EDITORIAL

La celebración del 50 aniversario de nuestra organización debe ser motivo de júbilo, de alegría y de satisfacción, pero también nos ofrece una oportunidad para el análisis, para la reflexión, para la previsión del futuro que queremos para la UGM. No es fácil que organizaciones civiles como la nuestra se preserven en el tiempo, que crezcan se desarrollen y maduren hasta conseguir la masa crítica necesaria para garantizar su futuro. Cuando nacen son organismos frágiles y vulnerables que fácilmente pueden desaparecer. Nuestra propia historia lo muestra: al impulso inicial del grupo fundador encabezado por Julián Adem en 1960, tuvo que seguir un segundo impulso renovador en 1980, esta vez por parte de un nuevo grupo de entusiastas encabezados por Francisco Medina. Y no bastó la energía de estos impulsos, fue necesario el trabajo cotidiano, incansable, persistente, de Francisco Medina primero y más tarde de Luis Delgado, para que la UGM fuera poco a poco desarrollándose y adquiriendo fortaleza. El apoyo incondicional del Instituto de Geofísica de la UNAM y del CICESE fueron sin duda factores fundamentales para lograr este desarrollo. Pero definitivamente, es la participación activa de cada vez mayor número de personas interesadas en las ciencias de la Tierra: académicos, estudiantes, profesionales, empresarios, prestadores de servicios, etc., lo que ha dado a la UGM la fortaleza que hoy tiene y que con justa satisfacción podemos celebrar.

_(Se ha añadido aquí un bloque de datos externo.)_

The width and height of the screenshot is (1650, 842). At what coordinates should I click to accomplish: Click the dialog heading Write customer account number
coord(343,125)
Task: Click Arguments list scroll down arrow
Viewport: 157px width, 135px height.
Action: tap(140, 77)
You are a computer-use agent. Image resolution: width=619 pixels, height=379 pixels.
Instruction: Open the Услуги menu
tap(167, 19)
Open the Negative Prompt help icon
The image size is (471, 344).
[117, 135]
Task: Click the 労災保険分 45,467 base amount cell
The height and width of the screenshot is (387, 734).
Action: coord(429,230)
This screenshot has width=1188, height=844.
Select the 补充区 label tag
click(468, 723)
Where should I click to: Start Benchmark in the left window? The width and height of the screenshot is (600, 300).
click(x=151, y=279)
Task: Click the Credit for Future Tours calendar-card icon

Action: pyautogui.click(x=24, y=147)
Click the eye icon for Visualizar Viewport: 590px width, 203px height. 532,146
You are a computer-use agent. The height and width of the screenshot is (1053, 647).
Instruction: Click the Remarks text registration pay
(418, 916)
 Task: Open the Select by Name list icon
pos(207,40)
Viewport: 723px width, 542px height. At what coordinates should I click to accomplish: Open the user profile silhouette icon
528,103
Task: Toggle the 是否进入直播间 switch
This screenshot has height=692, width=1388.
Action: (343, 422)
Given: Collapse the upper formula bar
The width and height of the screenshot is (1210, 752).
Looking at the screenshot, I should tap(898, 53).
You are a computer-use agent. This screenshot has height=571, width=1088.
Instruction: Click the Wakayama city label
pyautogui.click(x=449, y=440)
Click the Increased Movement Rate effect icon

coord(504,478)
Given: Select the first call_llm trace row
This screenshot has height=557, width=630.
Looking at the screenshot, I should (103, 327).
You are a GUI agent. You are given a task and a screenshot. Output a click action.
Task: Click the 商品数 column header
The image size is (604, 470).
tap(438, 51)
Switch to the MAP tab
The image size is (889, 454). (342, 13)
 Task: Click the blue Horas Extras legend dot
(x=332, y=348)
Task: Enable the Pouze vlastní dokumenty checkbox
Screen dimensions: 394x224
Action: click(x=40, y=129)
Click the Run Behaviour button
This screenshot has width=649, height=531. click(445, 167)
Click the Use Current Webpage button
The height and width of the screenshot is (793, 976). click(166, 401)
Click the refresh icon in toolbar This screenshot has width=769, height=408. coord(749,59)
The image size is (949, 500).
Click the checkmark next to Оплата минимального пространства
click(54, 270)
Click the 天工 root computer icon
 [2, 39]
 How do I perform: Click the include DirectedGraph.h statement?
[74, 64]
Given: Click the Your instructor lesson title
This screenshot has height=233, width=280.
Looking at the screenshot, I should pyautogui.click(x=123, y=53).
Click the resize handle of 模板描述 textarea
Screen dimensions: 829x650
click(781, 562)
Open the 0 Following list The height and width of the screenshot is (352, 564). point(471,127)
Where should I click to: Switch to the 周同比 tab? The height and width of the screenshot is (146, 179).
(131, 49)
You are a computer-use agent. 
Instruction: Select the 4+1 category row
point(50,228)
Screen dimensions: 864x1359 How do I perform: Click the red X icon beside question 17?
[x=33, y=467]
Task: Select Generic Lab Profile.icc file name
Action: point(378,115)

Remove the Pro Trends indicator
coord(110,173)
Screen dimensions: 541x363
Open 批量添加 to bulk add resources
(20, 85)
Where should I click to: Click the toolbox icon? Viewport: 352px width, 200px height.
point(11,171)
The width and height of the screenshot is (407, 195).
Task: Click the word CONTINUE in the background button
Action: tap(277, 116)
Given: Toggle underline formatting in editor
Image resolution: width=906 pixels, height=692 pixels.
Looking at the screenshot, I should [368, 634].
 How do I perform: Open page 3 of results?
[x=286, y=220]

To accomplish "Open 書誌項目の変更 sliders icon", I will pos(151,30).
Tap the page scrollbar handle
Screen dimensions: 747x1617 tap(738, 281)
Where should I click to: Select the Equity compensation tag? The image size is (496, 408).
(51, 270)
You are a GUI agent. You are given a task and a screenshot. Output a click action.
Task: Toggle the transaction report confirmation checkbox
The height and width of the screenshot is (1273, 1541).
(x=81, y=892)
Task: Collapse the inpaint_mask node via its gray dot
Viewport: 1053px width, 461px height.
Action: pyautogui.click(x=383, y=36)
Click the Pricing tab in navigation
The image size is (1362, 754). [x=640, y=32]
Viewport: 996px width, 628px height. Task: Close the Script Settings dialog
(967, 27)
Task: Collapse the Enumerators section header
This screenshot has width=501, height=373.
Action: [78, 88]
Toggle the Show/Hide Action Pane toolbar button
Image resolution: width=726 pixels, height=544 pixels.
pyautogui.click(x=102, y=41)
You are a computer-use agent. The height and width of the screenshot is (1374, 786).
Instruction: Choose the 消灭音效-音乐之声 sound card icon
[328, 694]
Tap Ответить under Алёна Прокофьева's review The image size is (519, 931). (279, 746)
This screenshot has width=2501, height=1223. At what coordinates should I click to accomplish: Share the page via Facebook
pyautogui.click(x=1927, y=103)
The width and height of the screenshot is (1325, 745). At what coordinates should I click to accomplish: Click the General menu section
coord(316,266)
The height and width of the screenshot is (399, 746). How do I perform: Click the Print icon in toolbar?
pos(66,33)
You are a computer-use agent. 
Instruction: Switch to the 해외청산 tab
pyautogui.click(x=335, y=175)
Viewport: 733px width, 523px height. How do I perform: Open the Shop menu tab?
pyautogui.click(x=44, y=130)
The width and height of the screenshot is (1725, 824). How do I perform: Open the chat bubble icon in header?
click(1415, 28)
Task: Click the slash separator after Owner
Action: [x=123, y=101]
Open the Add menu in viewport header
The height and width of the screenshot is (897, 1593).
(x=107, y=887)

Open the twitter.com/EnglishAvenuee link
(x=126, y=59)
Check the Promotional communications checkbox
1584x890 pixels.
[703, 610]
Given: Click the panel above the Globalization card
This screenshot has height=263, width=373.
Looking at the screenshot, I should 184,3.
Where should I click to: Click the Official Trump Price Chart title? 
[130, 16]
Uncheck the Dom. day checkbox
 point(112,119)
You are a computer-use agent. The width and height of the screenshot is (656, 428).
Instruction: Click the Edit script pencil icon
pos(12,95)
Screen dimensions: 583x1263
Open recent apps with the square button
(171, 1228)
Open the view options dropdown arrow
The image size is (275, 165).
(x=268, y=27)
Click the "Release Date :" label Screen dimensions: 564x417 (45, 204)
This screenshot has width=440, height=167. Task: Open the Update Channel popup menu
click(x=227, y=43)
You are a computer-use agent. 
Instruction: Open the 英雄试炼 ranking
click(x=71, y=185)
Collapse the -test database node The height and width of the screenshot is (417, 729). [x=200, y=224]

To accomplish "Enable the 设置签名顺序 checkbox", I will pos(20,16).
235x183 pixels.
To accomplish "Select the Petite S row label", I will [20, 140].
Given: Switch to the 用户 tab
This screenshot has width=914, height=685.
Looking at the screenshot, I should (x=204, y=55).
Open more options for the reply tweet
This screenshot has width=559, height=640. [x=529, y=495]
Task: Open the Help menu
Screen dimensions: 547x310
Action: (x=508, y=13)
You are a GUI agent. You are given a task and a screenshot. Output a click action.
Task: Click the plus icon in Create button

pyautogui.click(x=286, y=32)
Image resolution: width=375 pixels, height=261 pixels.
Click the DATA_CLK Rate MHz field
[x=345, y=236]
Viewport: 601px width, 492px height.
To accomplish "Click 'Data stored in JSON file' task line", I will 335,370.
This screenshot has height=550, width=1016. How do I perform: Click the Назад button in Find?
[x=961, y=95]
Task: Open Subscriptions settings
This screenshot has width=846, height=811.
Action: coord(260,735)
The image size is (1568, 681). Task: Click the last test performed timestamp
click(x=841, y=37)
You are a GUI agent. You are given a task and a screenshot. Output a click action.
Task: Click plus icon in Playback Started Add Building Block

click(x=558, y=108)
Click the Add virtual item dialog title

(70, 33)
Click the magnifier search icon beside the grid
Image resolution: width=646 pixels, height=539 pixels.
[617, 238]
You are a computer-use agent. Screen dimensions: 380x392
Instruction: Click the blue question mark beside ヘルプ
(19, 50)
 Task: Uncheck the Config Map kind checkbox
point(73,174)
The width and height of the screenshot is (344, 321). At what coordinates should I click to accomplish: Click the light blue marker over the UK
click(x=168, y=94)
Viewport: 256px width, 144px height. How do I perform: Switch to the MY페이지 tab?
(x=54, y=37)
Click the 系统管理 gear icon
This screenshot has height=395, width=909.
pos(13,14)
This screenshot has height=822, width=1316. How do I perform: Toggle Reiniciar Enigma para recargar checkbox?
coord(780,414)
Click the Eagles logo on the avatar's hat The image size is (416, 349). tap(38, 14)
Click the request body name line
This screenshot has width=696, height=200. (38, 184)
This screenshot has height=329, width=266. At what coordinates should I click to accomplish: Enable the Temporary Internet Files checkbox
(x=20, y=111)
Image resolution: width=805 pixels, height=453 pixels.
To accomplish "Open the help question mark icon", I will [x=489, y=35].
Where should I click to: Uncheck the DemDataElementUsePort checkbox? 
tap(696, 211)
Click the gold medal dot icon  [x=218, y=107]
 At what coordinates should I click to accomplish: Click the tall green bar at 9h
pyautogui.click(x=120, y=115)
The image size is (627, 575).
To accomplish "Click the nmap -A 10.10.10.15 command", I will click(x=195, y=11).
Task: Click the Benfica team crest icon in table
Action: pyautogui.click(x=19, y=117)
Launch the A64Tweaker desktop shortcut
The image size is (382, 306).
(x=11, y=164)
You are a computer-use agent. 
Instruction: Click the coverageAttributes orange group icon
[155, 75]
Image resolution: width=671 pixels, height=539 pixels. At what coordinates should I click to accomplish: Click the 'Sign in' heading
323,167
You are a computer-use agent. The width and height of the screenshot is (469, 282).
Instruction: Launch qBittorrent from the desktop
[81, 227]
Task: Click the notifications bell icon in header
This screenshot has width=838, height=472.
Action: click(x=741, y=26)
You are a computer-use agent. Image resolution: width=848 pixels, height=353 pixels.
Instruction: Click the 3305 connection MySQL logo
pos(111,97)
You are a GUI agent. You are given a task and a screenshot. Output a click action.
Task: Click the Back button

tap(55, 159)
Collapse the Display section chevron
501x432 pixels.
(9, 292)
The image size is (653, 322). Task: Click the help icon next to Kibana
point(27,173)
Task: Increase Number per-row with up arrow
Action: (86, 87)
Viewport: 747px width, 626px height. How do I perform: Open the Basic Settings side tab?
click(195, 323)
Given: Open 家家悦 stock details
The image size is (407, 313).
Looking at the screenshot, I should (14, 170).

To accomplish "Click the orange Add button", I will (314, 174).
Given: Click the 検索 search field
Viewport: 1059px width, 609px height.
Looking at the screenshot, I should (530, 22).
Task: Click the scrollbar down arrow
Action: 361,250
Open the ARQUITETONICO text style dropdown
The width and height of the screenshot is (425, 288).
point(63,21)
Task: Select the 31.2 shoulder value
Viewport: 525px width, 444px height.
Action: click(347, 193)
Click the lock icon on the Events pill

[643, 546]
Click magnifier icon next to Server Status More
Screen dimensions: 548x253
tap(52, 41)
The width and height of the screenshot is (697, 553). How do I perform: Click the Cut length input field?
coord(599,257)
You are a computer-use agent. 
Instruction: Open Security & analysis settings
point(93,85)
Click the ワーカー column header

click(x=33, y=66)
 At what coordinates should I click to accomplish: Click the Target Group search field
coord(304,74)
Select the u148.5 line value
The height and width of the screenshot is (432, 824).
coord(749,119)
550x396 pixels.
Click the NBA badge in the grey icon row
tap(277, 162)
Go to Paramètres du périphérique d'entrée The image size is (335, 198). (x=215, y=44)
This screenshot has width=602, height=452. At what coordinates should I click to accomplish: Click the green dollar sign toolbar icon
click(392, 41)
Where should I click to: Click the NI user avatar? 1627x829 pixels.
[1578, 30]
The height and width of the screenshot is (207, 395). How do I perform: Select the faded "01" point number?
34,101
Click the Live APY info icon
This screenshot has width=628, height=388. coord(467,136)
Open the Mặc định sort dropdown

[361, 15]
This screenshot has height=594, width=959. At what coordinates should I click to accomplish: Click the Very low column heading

Durante todo este tiempo ha habido muchas personas que han aportado ideas, trabajo, entusiasmo y esfuerzo a la UGM, no solo académicos, también personal técnico y de apoyo, particularmente para la organización de las reuniones anuales y en la edición técnica de Geos. Es imposible nombrarlas a todas sin el riesgo de omitir a muchas, todas ellas contribuyeron a construir la UGM, todas ellas pueden sentirse justamente satisfechas, es a ellas a quienes estamos celebrando el día hoy.